I was in a park and there was no signs to say that dogs should be on a lead, I had 2 shih tzu puppies on a lead and a large dog that was not on a lead from a distance came running fast to us and dispite the owners asking their dog to return back to them the dog still came running and my family was petrifield for their own safety and safety of the puppys
I understand that this was likely a scary situation for you, your family, and possibly your puppies. Dogs pick up on our fear, so your puppies may have been responding to you as much as to a bigger dog running in their direction.

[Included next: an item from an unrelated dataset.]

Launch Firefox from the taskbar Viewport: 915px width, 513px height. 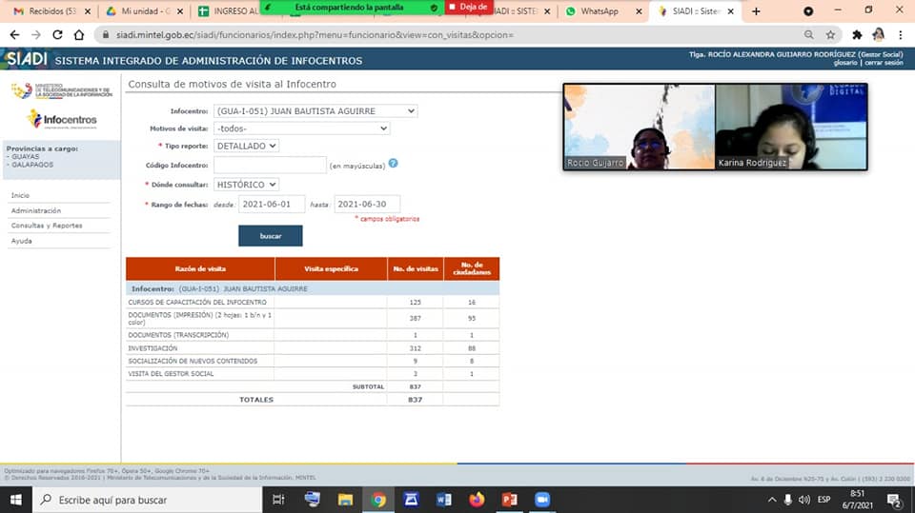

If the dog approached quickly, excited to play, but meant no harm and never acted in an aggressive manner then it would be difficult to prove any harm, or malicious intent. Most dogs can read another dog's intent via facial expression and body language. Running toward them with a happy, relaxed facial expression and bouncing around once the pup arrived and perhaps a play bow would signify an attempt to play.

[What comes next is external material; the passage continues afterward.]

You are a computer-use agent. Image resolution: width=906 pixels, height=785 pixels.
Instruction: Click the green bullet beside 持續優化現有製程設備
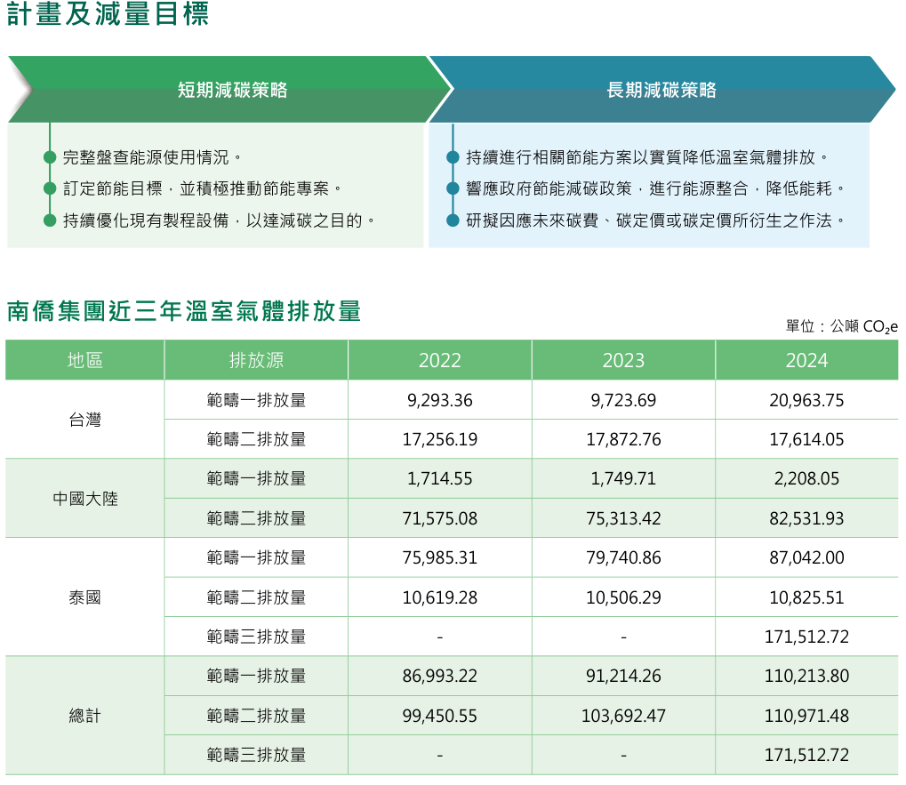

Is this a park that many people bring their dogs to play in?
Were there other dogs there?
Were other dogs at the park off lead?
Given that there wasn't a sign that stated all dogs must be leashed this may be a case where there isn't any existing ordinance that requires dogs be leashed in public parks. If so and your pups were not physically attacked then although this was a scary incident there was no malicious or illegal intent.
That said even a friendly big dog needs to be under an owner's control. What if you and the pups were in a parking lot and the big dog ran to them to play and was hit?
I would contact your municipality and ask that signs be put up in the park if the local ordinance requires dogs to be leashed in public places. And for the safety of all, with or without a leash ordinance in your municipality, parks that allow dogs off-leash should be fenced if only to keep over-zealous dogs safe and to make clear where dogs can be safely off lead and where they need to be leashed.
I understand that you were frightened. And I too believe that the larger dog needed to be under much better control. Without seeing the event or knowing what the norms in that particular usually are however, or knowing your local ordinances, it's tough to say what should have been. I can only give you suggestions on how to avoid another such incident.